Kessler's statuarys not only embody the supposedly disembodied video stream by means of juxtaposing it with the gimcrack devices that lie behind its production on the contrary also imagine representation as a carnal act--an instance of touch, and possibly level of rape. The latter association is made explicit in Heaven's Gate (all works 2004) whose video includes a flyover discharge through a model city and into a miniature apartment where the camera zoom in upon a tiny Macintosh computer shield (now congruent to the monitor itself) upon which play three clips: a view of a doll's buttocks [i]or[/i] part of to the other a glory hole, a close-up fork shot of a pornographic pinup, and finally the penetration of an artificial vagina by means of another camera that draws the viewer up to and from one side the surrogate body and then on the outside the other side, ending with the vista of the gallery and its occupants. This is a raw form of embodied information indeed, and at the same time somehow the dimension of misogyny does not look its only valence.
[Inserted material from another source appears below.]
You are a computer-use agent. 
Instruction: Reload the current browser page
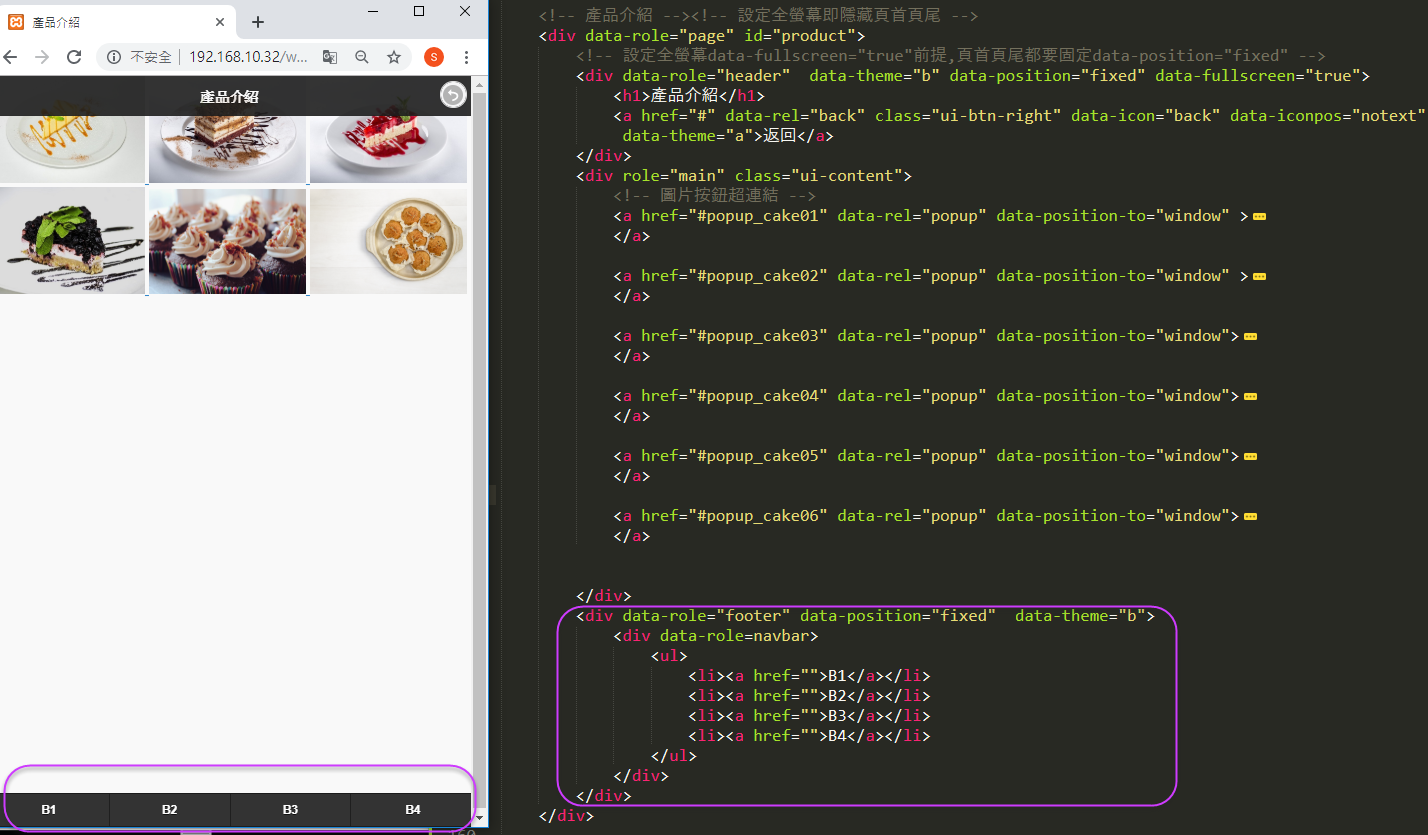[x=74, y=57]
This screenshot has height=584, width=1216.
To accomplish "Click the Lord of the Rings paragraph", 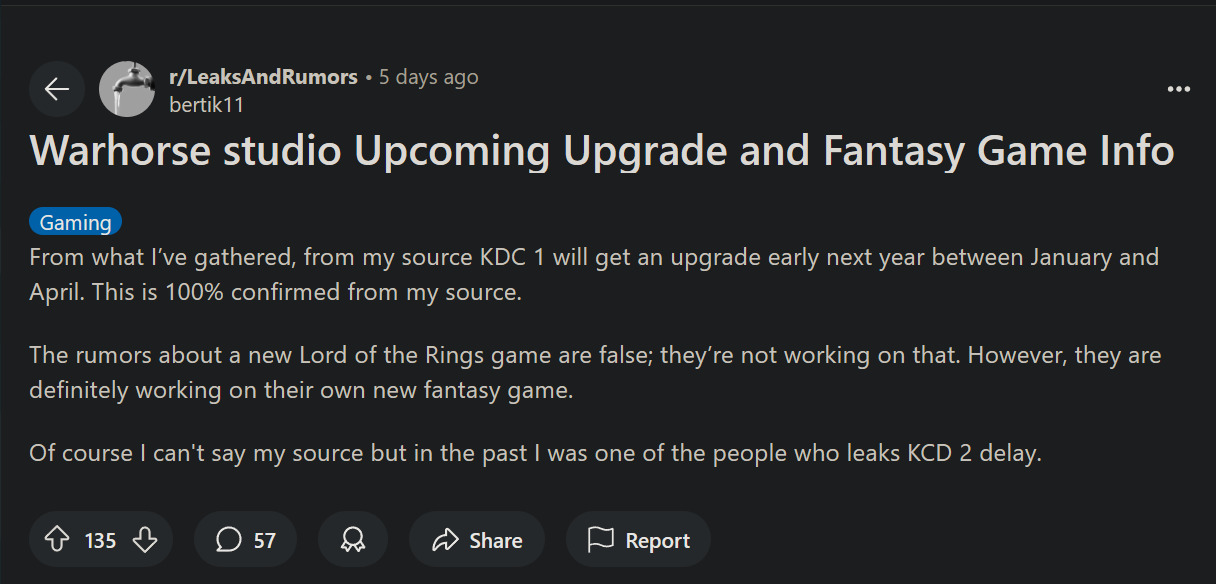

In a distorted power reversal, the body gives birth to the view. similar a reading is suggested metaphorically by dint of another work in the exhibit Gisele and the Cinopticon, a composed of several elements apparatus that sets in motion a series of Dolce & Gabbana ads in which the voluptuous Brazilian supermodel was photographed nearest to various monitors displaying fragments of her material substance Reminiscent of obsolete optical devices like the Phenakistiscope, this assemblage of spinning images establishes a situation in which the material substance is the occasion for, and the frame of photography's courses (pictures are literally viewed from one side monitor-shaped cutouts made in other pictures). The rise is an infinite regress of women's bodies and information, referent and representations, still and moving images.